## What is expected
Write out exactly the lines below from the one containing "Task: Open the ESPORTS menu item" to the last, both ends kept, and nothing more; skip all pictures.

[Information supplied Boundary: Start]

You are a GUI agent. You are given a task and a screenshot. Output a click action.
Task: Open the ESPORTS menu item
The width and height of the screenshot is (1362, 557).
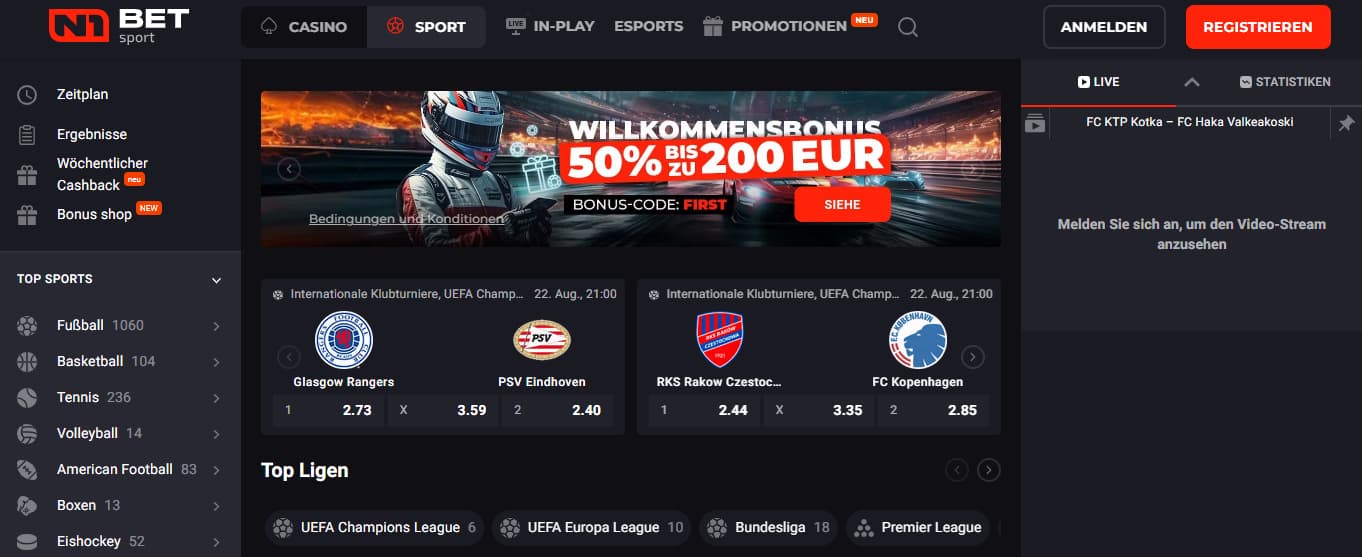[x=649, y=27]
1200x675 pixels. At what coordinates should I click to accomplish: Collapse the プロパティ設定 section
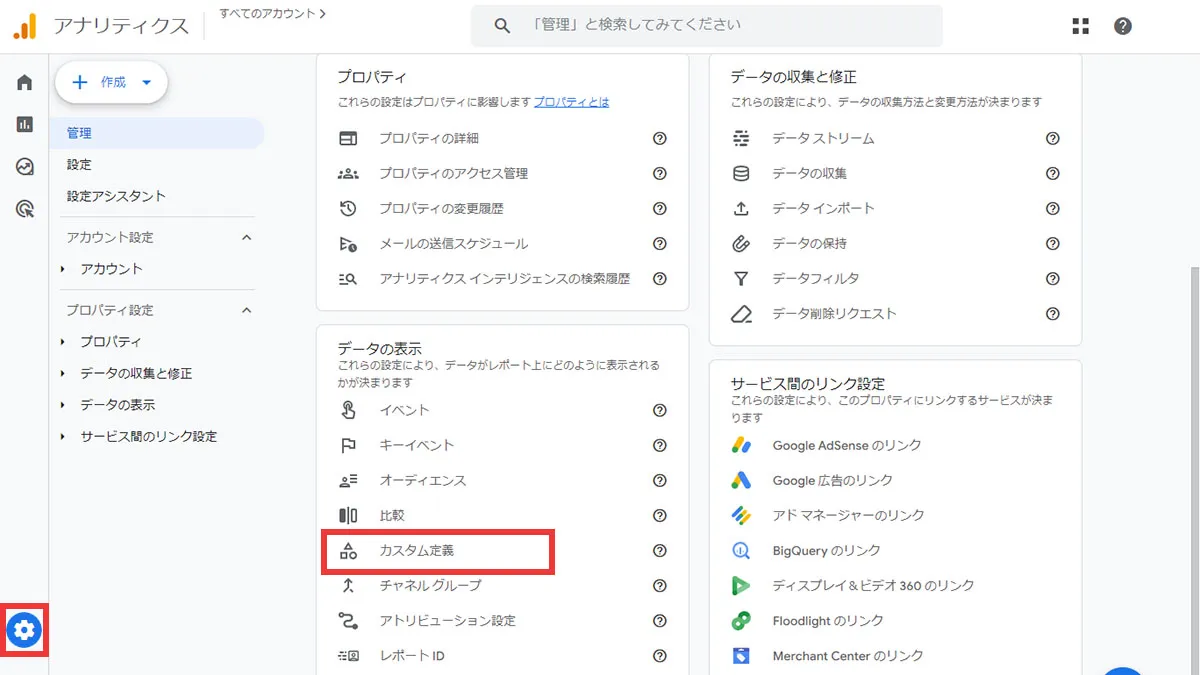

[Information supplied Boundary: End]

## Answer to this problem
Task: Open the ESPORTS menu item
The width and height of the screenshot is (1362, 557).
[x=649, y=27]
1200x675 pixels. At what coordinates should I click to accomplish: Collapse the プロパティ設定 section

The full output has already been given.